* _Exercise details_: For this exercise, copy exactly every line from the one holding "Instruction: Click the" through the end of the data, both included. Omit pictures.
====== Data to use ======
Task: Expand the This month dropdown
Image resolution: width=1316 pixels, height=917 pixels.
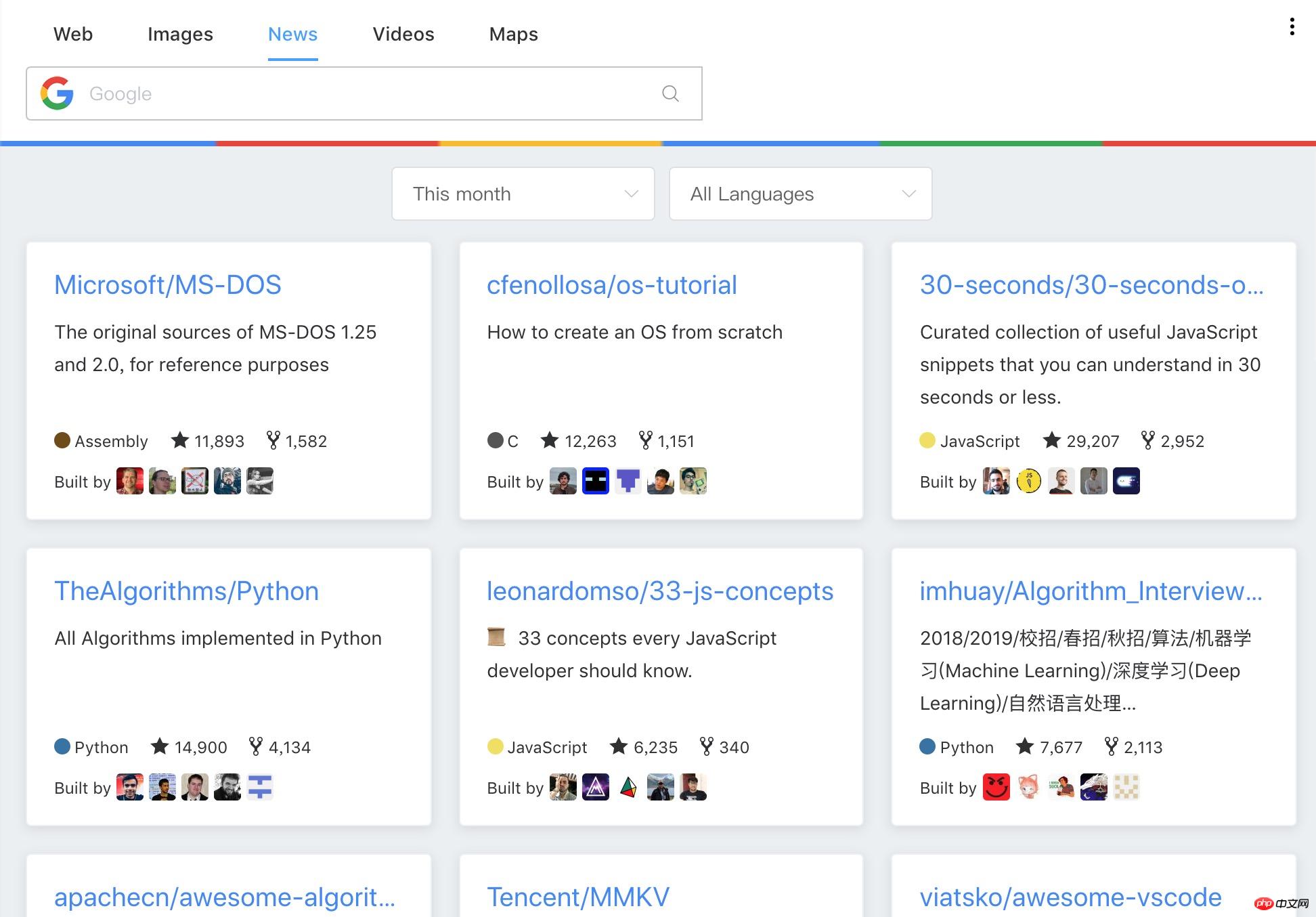Action: (x=523, y=194)
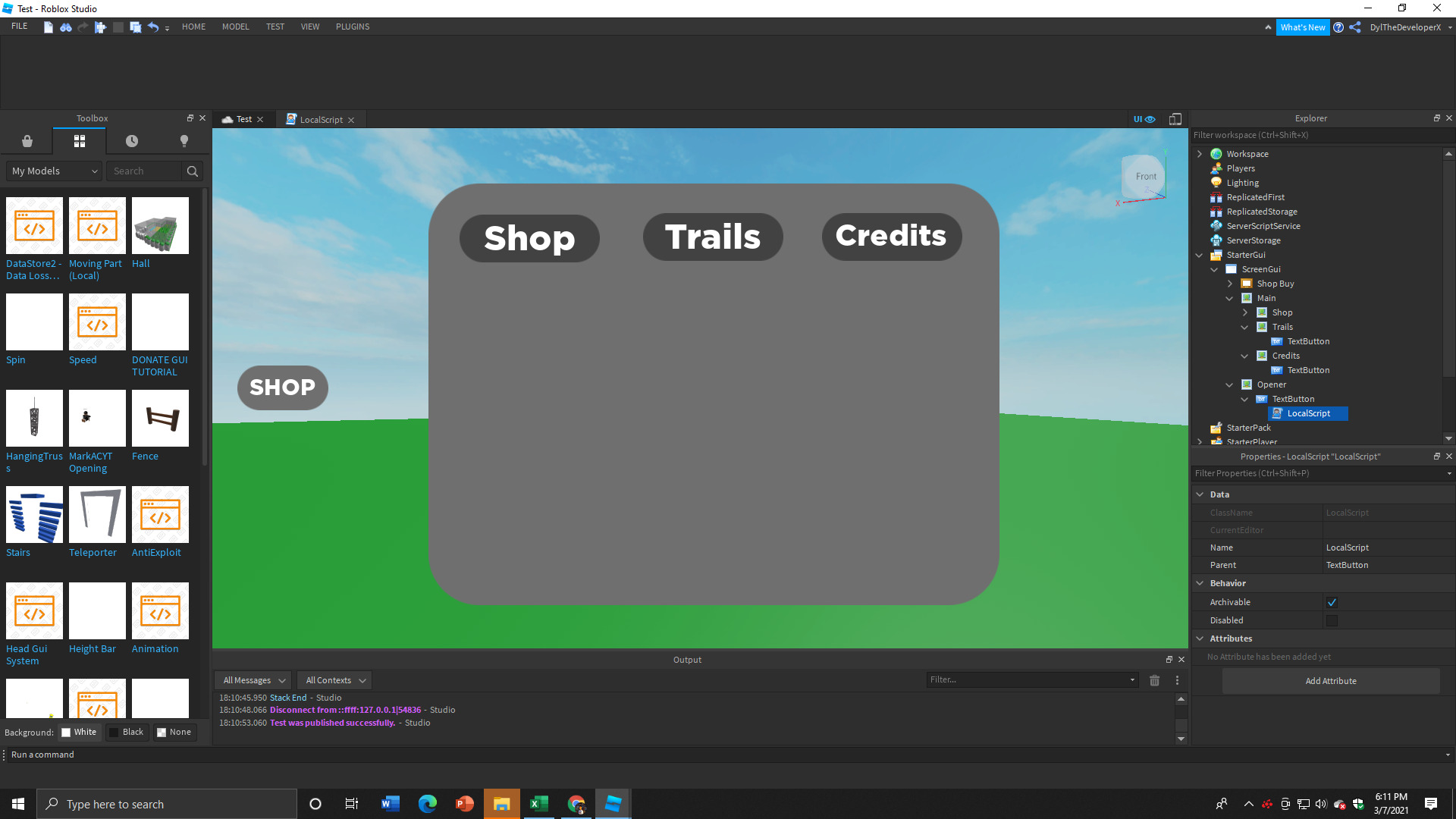This screenshot has width=1456, height=819.
Task: Open the MODEL ribbon tab
Action: click(235, 27)
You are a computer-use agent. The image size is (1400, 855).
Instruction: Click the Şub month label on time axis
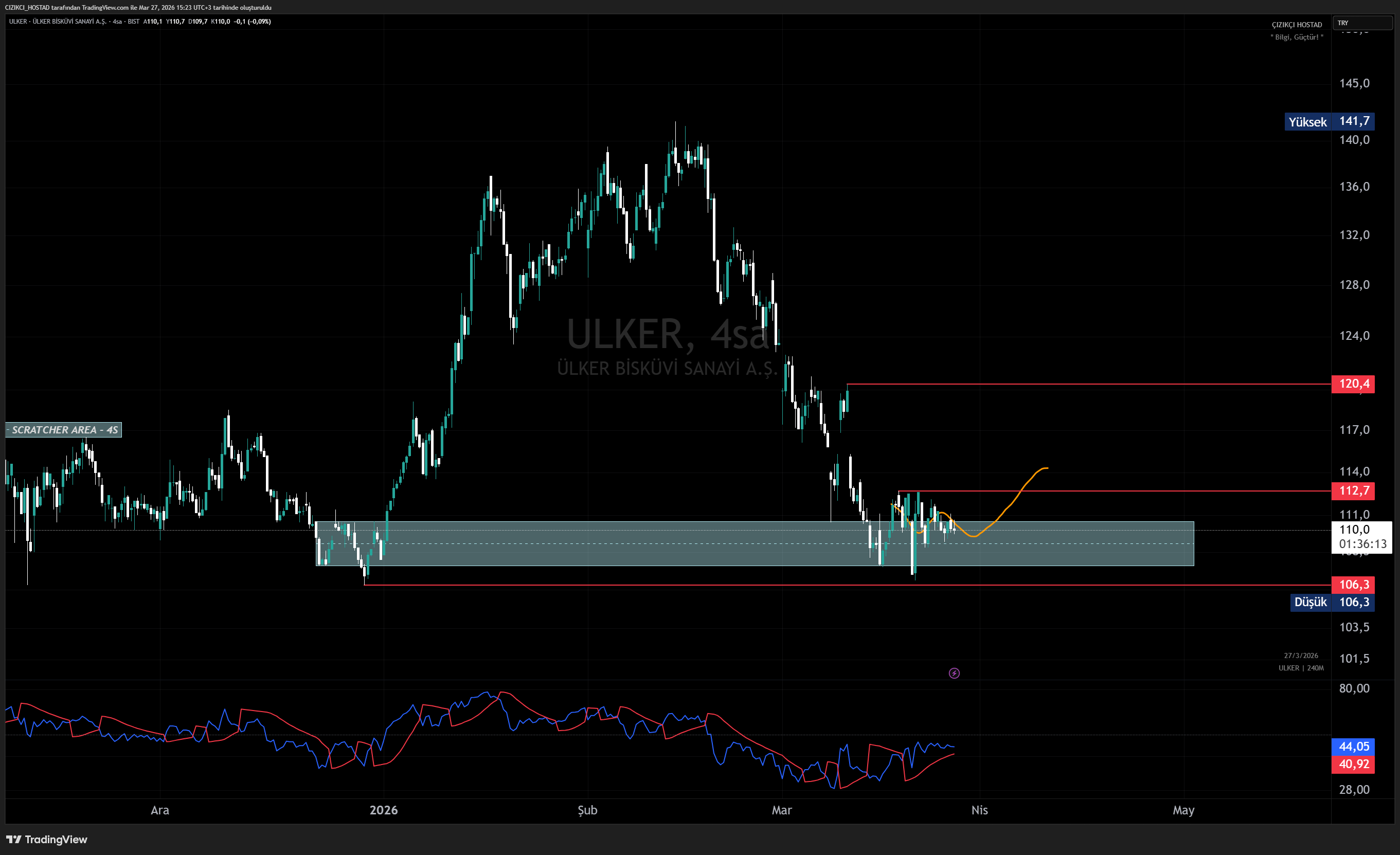click(x=587, y=810)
======
* _Response for this exercise_:
Instruction: Click the Şub month label on time axis
click(x=587, y=810)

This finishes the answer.